We have two new components in play here. First are AMD's new triple- and quad-core Phenom II processors. Second is Asus' Socket AM3-based M4A79T.

If you take Socket AM3 out of the picture, the new Phenom IIs mainly serve to fill in and update AMD's processor lineup with its 45 nm technology. Because they drop right into AM2/AM2+ motherboards, you could almost ignore the fact that they sport 938 pins and just be happy AMD is augmenting the mid-range and entry-level nooks in the Phenom family with chips loaded with more cache, higher clocks, and significantly improved scalability.

But there's also the AM3 interface itself to consider. AMD doesn't necessarily think the Phenom II + DDR3 story is fully baked yet. Even though we saw respectable throughput gains in shifting from DDR2 to DDR3, those increases don't necessarily translate into real-world performance improvements. Nevertheless, our benchmark results certainly weren't damning of DDR3. In fact, in most cases, the Phenom II X4 810--the 2.6 GHz processor with a stripped-down 4 MB L3 cache--was able to outperform our simulated Phenom II X4 910 with its full 6 MB cache. Moreover, we saw plenty of evidence in our system power tests to indicate that Phenom II and DDR3 together yield one of the most efficient performance platforms we've had the chance to test.

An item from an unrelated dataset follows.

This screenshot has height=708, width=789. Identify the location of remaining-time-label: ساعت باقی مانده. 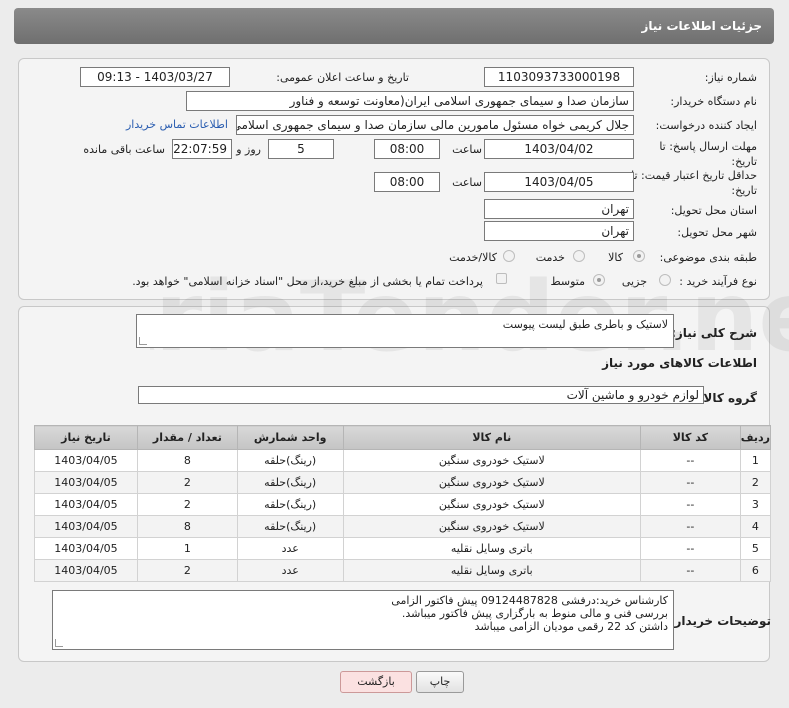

With that said, adopting AM3 does require one of the Phenom IIs being introduced today. It'll also necessitate a motherboard like the Asus M4A79T Deluxe with an AM3 interface. And you'll need DDR3 memory, which remains significantly more expensive than DDR2. Given no real tangible performance gains and really only the energy savings of which to speak, stepping up to a fully AM3-compatible platform, not surprisingly, doesn't make sense today. 

What does make sense is the Phenom II X3 720 Black Edition on an existing AM2/AM2+ setup, leveraging cheap DDR2 memory. Gone are the days of Core 2 Duo's dominance over the value-oriented gaming market. Now that AMD has its hat in the ring, there's a lot more to like about the oddness of three cores.